Ogawa World Bhd & Anor v Ch’ng Wai Loong

Foong’s Malaysia Cyber, Electronic Evidence and Information Technology Law

I am happy to announce that my book “Foong’s Malaysia Cyber, Electronic Evidence and Information Technology Law” is available for pre-order. This is my third book. It started off with a compendium of cases but subsequently evolved into a textbook. It took me about a year to restructure the contents into a textbook.

This book was inspired by the case of PP v Loh Guo Shi [2016] 1 SMC 190. My learned friend, Lim Chi Chau and I represented the accused when he was charged under s. 5 of the Computer Crimes Act 1997. He was accused of deleting his employers’ database. 

When the case came to us, there was no reported case under Computer Crimes Act 1997 nor any local textbooks that could help us in defending his case.
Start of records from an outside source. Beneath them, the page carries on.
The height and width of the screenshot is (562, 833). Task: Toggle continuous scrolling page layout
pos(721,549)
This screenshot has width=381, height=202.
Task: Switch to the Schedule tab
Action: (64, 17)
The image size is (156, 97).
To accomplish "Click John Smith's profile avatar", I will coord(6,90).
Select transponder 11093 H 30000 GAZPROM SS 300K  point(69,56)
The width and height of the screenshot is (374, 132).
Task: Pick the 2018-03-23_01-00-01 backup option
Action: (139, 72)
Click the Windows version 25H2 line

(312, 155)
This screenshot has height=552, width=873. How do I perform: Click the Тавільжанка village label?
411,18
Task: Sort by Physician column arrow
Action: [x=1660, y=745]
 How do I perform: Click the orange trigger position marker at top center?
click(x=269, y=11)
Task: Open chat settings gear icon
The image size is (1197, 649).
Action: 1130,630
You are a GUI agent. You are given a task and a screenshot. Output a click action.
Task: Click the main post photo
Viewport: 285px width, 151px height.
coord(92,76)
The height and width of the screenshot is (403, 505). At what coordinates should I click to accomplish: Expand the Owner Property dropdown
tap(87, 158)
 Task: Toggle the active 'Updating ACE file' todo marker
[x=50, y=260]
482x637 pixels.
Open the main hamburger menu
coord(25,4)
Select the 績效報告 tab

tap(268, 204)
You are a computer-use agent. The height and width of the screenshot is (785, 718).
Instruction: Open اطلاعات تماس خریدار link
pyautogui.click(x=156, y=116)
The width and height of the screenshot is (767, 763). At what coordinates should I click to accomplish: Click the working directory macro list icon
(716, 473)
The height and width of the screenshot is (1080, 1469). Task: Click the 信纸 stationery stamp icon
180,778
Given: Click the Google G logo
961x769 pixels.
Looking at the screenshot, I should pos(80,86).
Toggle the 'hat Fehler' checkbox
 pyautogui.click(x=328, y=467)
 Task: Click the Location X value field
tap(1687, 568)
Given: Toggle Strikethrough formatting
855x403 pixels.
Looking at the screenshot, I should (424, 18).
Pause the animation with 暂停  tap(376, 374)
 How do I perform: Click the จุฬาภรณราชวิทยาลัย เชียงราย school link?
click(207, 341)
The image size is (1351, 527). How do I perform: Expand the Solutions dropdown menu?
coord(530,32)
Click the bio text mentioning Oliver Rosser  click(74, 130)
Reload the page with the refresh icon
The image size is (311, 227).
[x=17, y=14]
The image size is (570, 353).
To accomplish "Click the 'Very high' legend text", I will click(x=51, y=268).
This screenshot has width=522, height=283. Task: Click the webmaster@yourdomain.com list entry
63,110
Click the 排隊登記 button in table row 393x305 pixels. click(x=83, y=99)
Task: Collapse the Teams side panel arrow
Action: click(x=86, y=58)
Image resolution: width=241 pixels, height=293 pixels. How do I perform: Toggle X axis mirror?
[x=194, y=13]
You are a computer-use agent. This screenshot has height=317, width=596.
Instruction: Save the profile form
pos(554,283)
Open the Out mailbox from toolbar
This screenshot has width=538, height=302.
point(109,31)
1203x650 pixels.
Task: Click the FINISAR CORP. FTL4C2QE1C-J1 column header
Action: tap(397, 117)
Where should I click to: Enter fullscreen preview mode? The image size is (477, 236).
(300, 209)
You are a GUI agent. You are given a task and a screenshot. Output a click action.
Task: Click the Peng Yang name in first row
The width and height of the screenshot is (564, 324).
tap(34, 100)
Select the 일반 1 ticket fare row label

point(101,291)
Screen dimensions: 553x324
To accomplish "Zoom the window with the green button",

All I had was the book Electronic Evidence by Stephen Mason. This book was recommended by Justice Tan Sri Dato’ Mohamad Ariff Yusof (as then he was) when I had a trial before him. 

Fortunately, when I read the documents provided by the prosecution, I saw flaws in the prosecution’s case. One of them was the issue of Internet Protocol (IP) address. I looked at the year of the alleged offence and I realised that the accused was using a Telekom streamyx account. In that year, a streamyx account can be accessed anywhere so long a person has the login and password. During the trial, we got the witness from Telekom Malaysia Berhad to agree with us. There was no evidence that the accused had log on to his account during the time of offence. Further, by reading the log files provided by the prosecution, we discovered that there was a break in the chain of evidence.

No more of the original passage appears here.